The Castel Sainte-Claire (/fr/) is a villa in the hills above Hyères, in the Var department of France, which was the residence of Olivier Voutier, a French officer who brought the Venus de Milo to France in 1820, and later of the American novelist Edith Wharton. Its garden is classified as one of the Remarkable Gardens of France.

== History ==

The Castel Sainte-Claire is located in the hills just above the old town of Hyères. Its park contains the ruins of part of the old walls of the city, dating to the end of the 12th century. The walls were destroyed by the order of Cardinal Richelieu during the reign of Louis XIII.

In the 17th century, the site was occupied by a convent belonging to the order of the Institute of Poor Women, created in Assisi in 1212, of which Sainte-Claire was the first Mother Superior. Following the French Revolution, the convent was closed, the convent was demolished, and the land was sold.

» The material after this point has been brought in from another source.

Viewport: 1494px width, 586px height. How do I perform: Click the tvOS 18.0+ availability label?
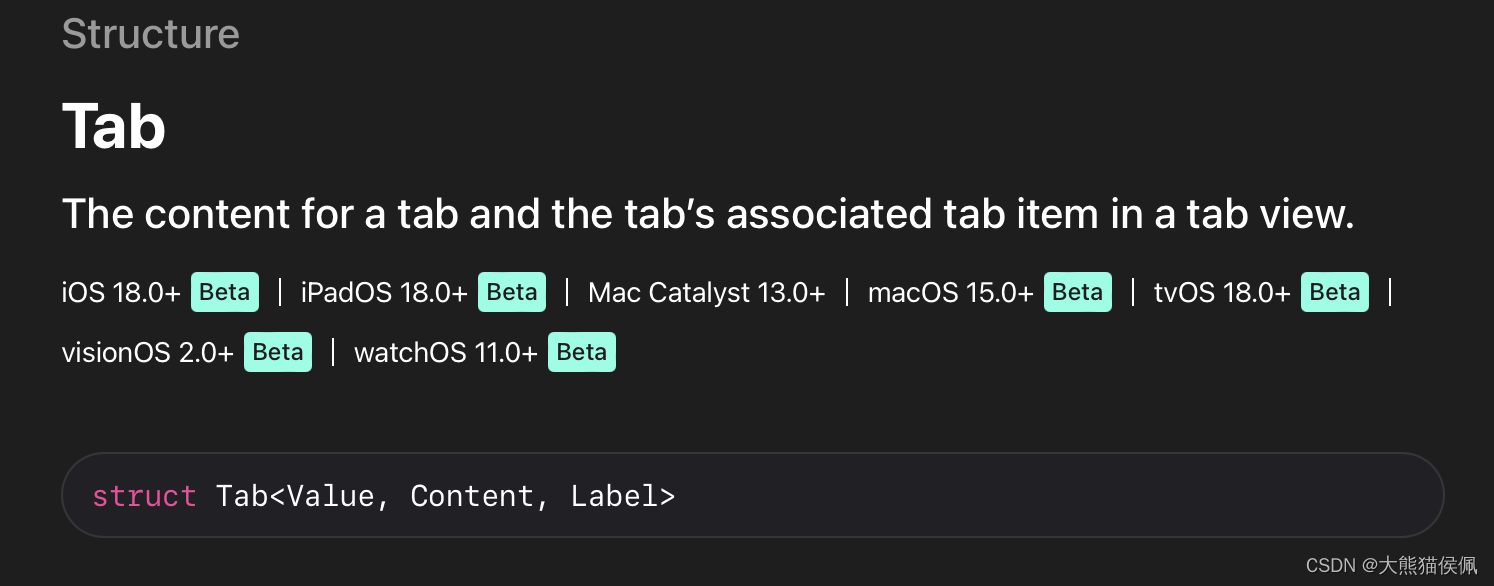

In 1820, the land was sold to the French naval officer and archeologist Olivier Voutier, best known as the man who brought the Venus de Milo from Greece to France. Voutier constructed the present villa, which he called La Villa Sainte Claire, and restored the ramparts of the old city between the villa and the ruins of an old tower. Voutier's grave is located in the park, next to the ruined tower.

In 1927, the property was purchased by the American novelist Edith Wharton, who used it as her summer residence. She called it "Sainte-Claire du Château" and created the garden in its present form, filling it with cacti and sub-tropical plants.

The villa was purchased by the city of Hyères in 1955, and the park became a public garden. Since 1990 it has been the office of the National Park of Port-Cros and the Botanical Preserve of Porquerolles (the island park off the coast of Hyères).